The evolution of the organic market space represents an opportunity for conventional farmers keen to try something new and to provide the full transparency to consumers keen to know where their food comes from. Once thought of as a mere fad, demand for organic food has doubled over the past number of decades, a trend that is expected to continue in the foreseeable future.
The record-keeping and organic certification process will always be a detailed undertaking, in order to provide the full spectrum of information that the market wants around provenance of food. Technology is now allowing field activities and farm inventories to be tracked and shared instantly.
This is good timing, as new regulations are a possible response of government food agencies who are hearing more and more about unsafe levels of pesticide residues in food grains around the world.
Both organic and conventional crops carry pesticide residues into the food system.
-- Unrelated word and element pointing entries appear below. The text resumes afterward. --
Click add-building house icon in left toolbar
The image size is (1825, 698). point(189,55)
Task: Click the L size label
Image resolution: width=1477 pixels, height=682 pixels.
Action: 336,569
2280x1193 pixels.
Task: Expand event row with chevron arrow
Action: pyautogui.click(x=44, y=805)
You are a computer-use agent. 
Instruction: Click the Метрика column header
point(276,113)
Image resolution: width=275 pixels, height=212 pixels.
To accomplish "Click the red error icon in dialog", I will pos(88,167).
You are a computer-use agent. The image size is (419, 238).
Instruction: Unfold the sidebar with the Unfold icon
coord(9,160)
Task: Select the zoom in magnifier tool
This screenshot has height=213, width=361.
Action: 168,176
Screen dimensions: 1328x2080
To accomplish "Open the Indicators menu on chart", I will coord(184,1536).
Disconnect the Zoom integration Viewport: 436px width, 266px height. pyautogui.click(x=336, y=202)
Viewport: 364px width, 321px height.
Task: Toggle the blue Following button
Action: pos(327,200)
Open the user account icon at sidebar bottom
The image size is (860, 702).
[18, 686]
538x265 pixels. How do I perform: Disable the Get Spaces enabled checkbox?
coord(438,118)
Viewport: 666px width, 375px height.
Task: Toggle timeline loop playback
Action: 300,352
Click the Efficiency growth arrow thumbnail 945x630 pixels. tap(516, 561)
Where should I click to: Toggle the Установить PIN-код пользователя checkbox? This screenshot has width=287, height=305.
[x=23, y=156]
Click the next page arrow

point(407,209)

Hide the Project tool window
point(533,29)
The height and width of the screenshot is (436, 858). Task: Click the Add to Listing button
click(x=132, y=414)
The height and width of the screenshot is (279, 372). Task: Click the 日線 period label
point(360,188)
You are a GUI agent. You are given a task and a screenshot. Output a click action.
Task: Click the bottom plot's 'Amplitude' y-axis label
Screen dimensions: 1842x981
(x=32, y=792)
It’s more common with food crops produced conventionally, due to allowed practices like pre-harvest glyphosate application.
Spray drift and a buildup of contaminants in the soil are two possible causes of pesticide residues showing up in certified organic crops. Another possible cause is that some farmers and traders cheat the organic system to capture the attractive premiums without incurring the full costs.
The obvious way to start reducing the level of pesticide residues on crops is to stop using them. Minimizing spray drift is another important step that farmers can take.
There is no immediate economic gain to farmers to start undertaking this process, apart from organic price premiums. In the meantime, finding ways to reduce the amount of pesticides on food crops could help mitigate the risk of further market access issues.